Anything “traversable” can support combinators like map and reduce, but they will not necessarily have identical signatures or be implemented the same way. In this taxonomy, “internal iteration” is not iteration at all, but rather an alternative form of “traversal.” You can quibble with this terminology: maybe you prefer to call all of what I’ve called “traversables” iterators, and come up with a new name for what I’m calling “iterators.” This isn’t very important; what is important is that we draw a taxonomic distinction between abstractions for “yielding a number of values, one after another” and “traversing through a number of values in any manner.” The former definition is more precise than the latter, so that with my terminology you might say that all iterators are traversables but not all traversables are iterators.

The difference in affordance between Iterator and traversables more broadly is of course that you know iterators will yield up their values “one after another.” One consequence of this is that they are representationally simpler: an Iterator can be represented by a state machine, whereas some other categories of traversable like ParallelIterator are actually a kind of complex concurrent scheduling infrastructure which balance their tasks across a thread pool, not at all similar in implementation. And as another consequence, the combinators on a ParallelIterator have subtly different signatures from the combinators on Iterator: for example ParallelIterator::map not only requires the closure to be thread-safe, but also requires it to be Fn instead of FnMut, because it will be applied to values concurrently across many threads, instead of once at a time as in the case of Iterator.

The motivation for adding AsyncIterator to Rust is not “to add the async effect to Iterator” as a sort of box-ticking. There is a clear and compelling use case for a state machine that yields values one after another while also being able to pend awaiting readiness, which is the affordance of the AsyncIterator state machine. A large portion of the tasks I spawn perform the bulk of their work looping over values yielded by a state machine of that character, and better support for this with features like async generators, for await, and merge! will enable implementing tasks like this more easily. Attempting to fold other kinds of traversables into the design of this feature would make it unfit for purpose by imposing other costs.
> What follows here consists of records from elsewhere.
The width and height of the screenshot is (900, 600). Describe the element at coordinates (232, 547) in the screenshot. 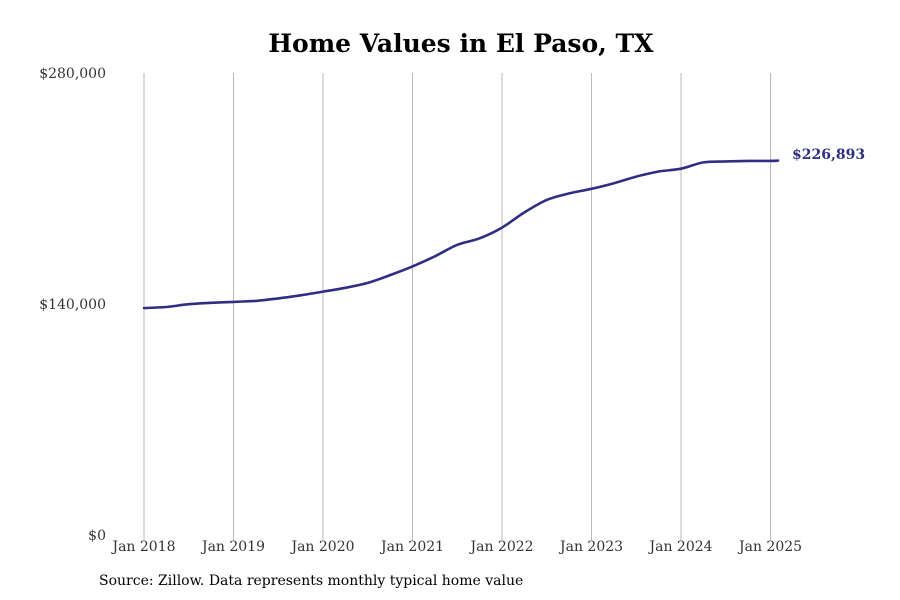

I see `x-tick-label: Jan 2019` at that location.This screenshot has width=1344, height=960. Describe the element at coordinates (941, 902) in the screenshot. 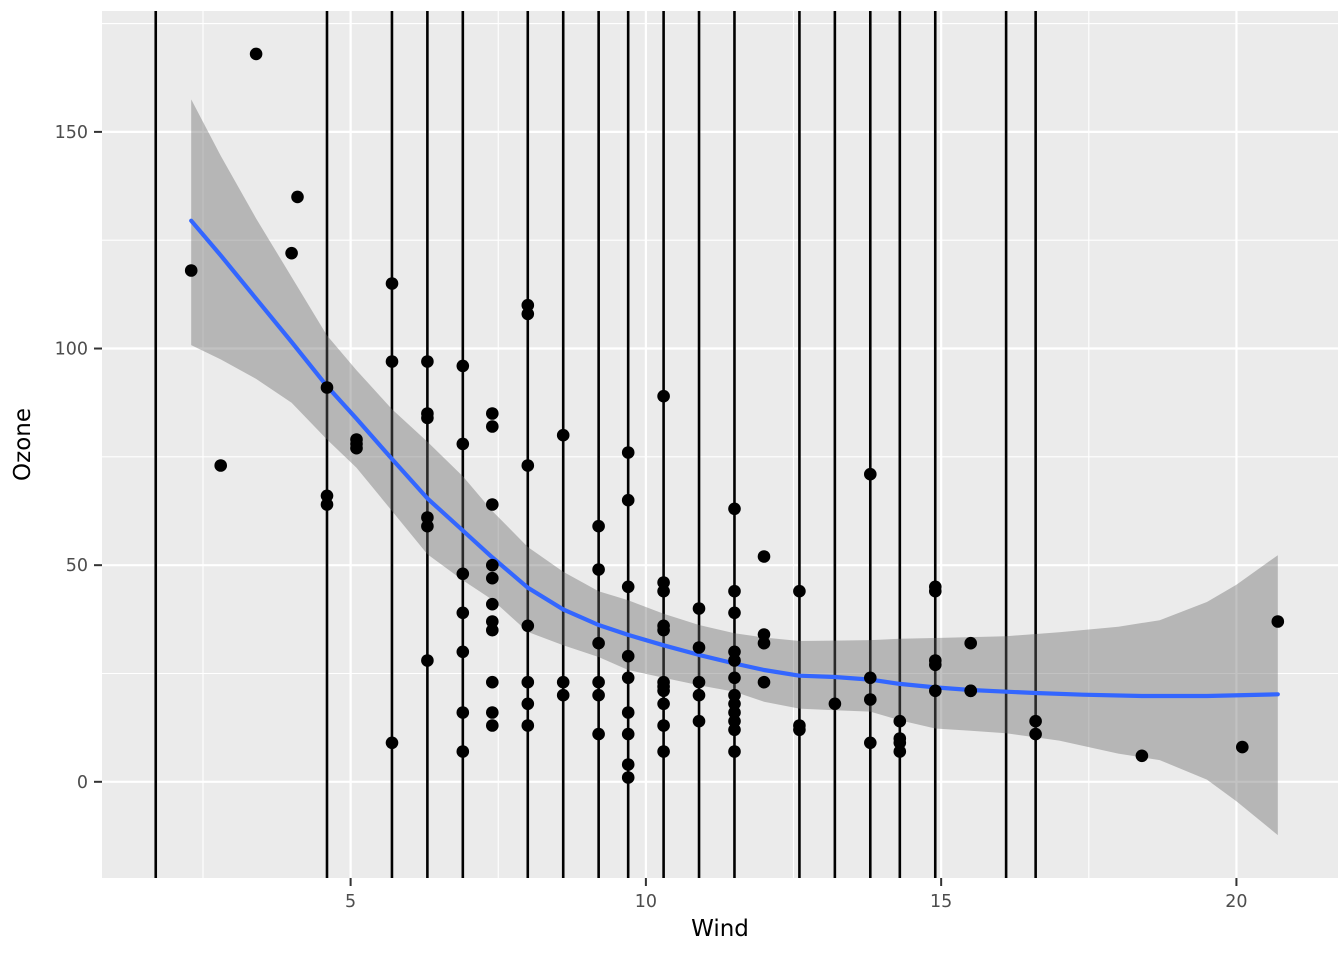

I see `x-tick-label: 15` at that location. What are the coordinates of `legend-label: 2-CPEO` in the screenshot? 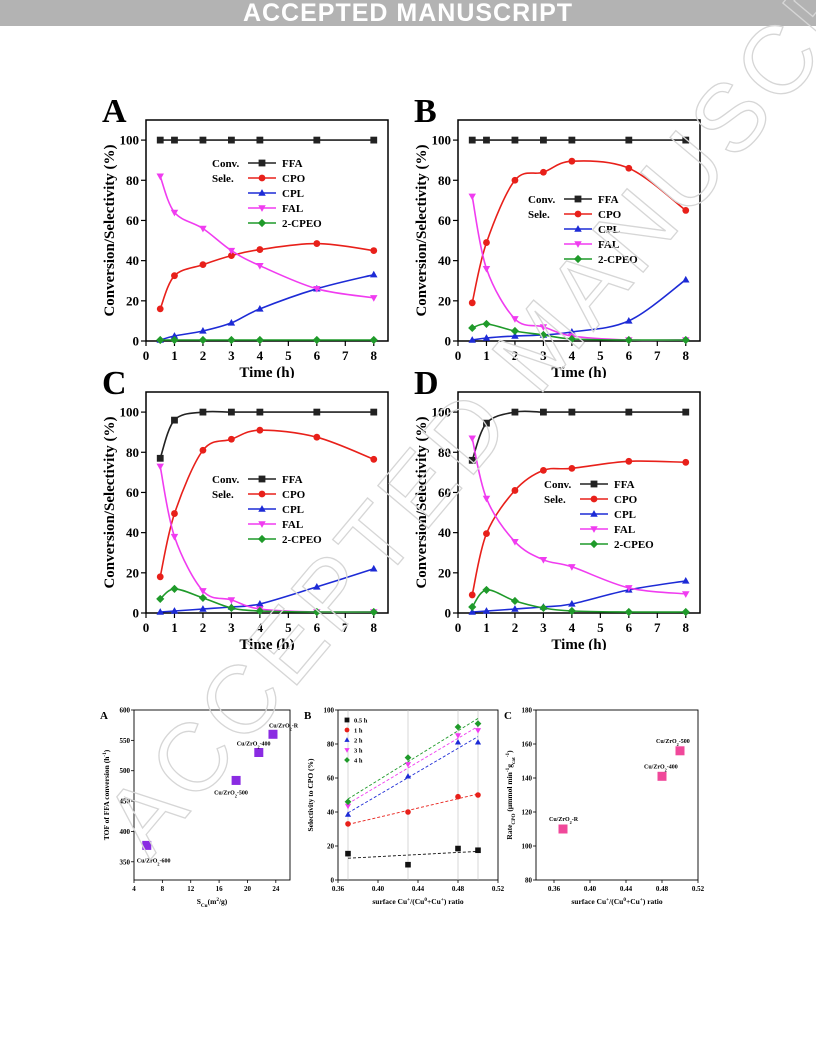 It's located at (634, 545).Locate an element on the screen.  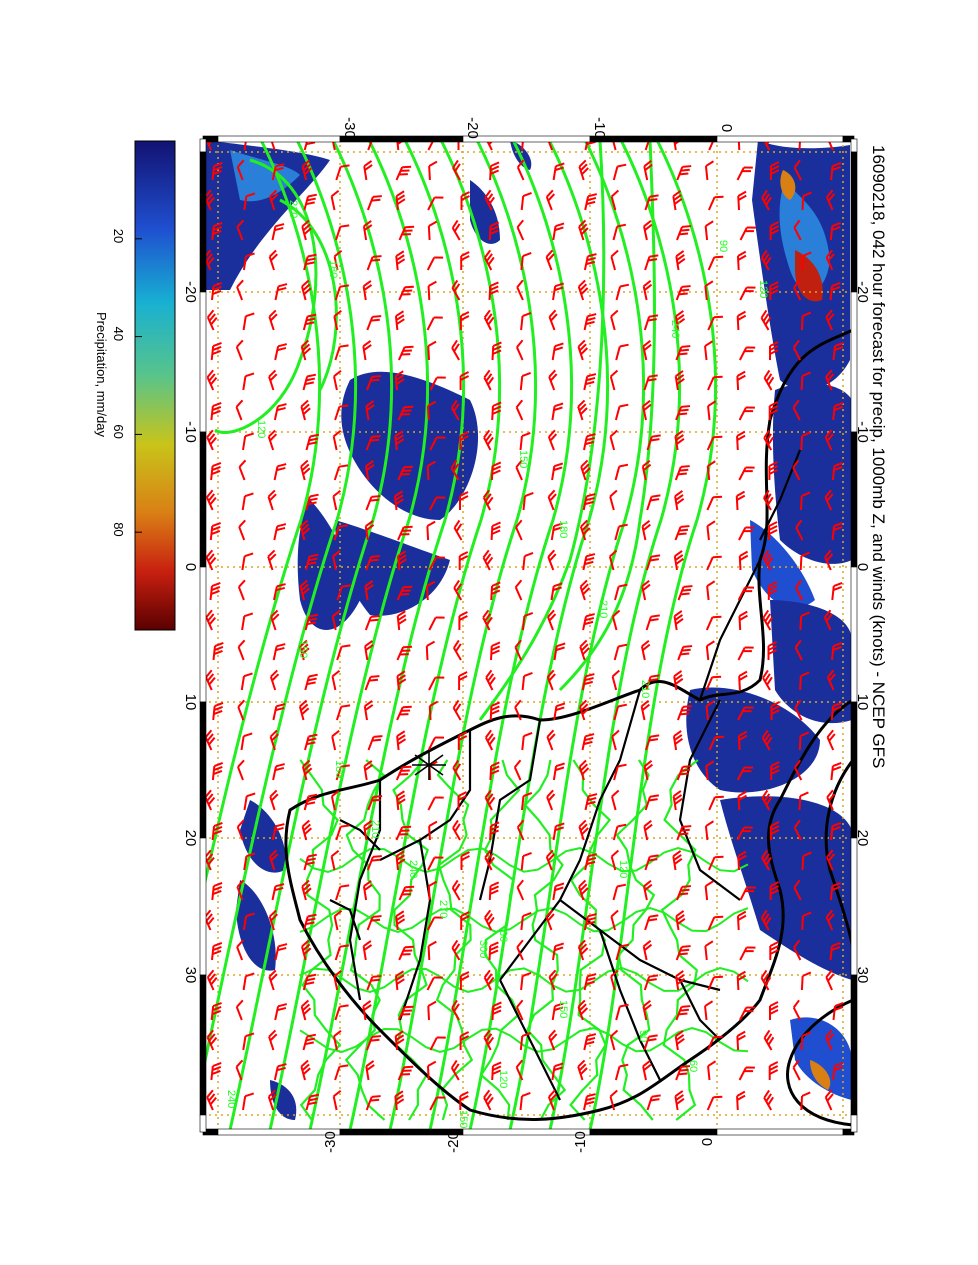
colorbar: 20 40 60 80 Precipitation, mm/day is located at coordinates (135, 386). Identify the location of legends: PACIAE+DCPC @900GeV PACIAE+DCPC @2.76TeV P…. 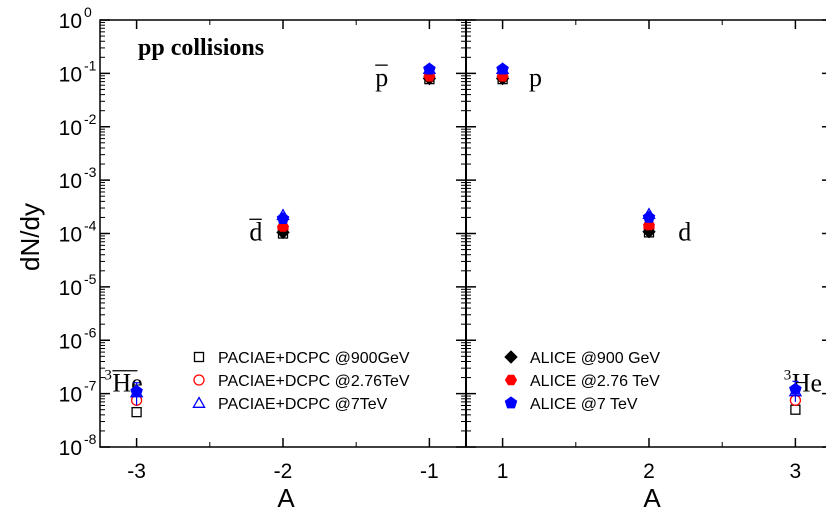
(426, 382).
Taxonomically, this is another class of traversable (if you define traversably broadly enough to include async abstractions), one which can reasonably be called an “async iterator” because it is like an iterator, but also integrates into the async system. Importantly, this is not a subclass of “iterators,” because of the additional affordance of the async system. I’ve already written at length about how this is different from “an iterator of futures,” and how trying to model that with an “async effect” on the Iterator::next method results in an inferior design.

One can similarly imagine an asynchronous version of ParallelIterator, another subclass of traversables, which allows traversing a collection of values concurrently in parallel and asynchronously, scheduled across a thread pool. This would not be a kind of async iterator in the same way that ParallelIterator is not a kind of iterator; instead, it would be a different abstraction which, being another kind of traversable, affords a similar set of combinators, with slightly different signatures. Indeed, rayon already has a lot in common with a work-stealing task executor like tokio’s multi-threaded runtime: rayon literally uses work-stealing to schedule units of work across multiple threads. Any “async rayon” would similarly ultimately be a sort of async runtime for scheduling tasks, implemented by way of a set of combinators that look similar to the combinators on AsyncIterator, but with some differences in their signature and a very different implementation.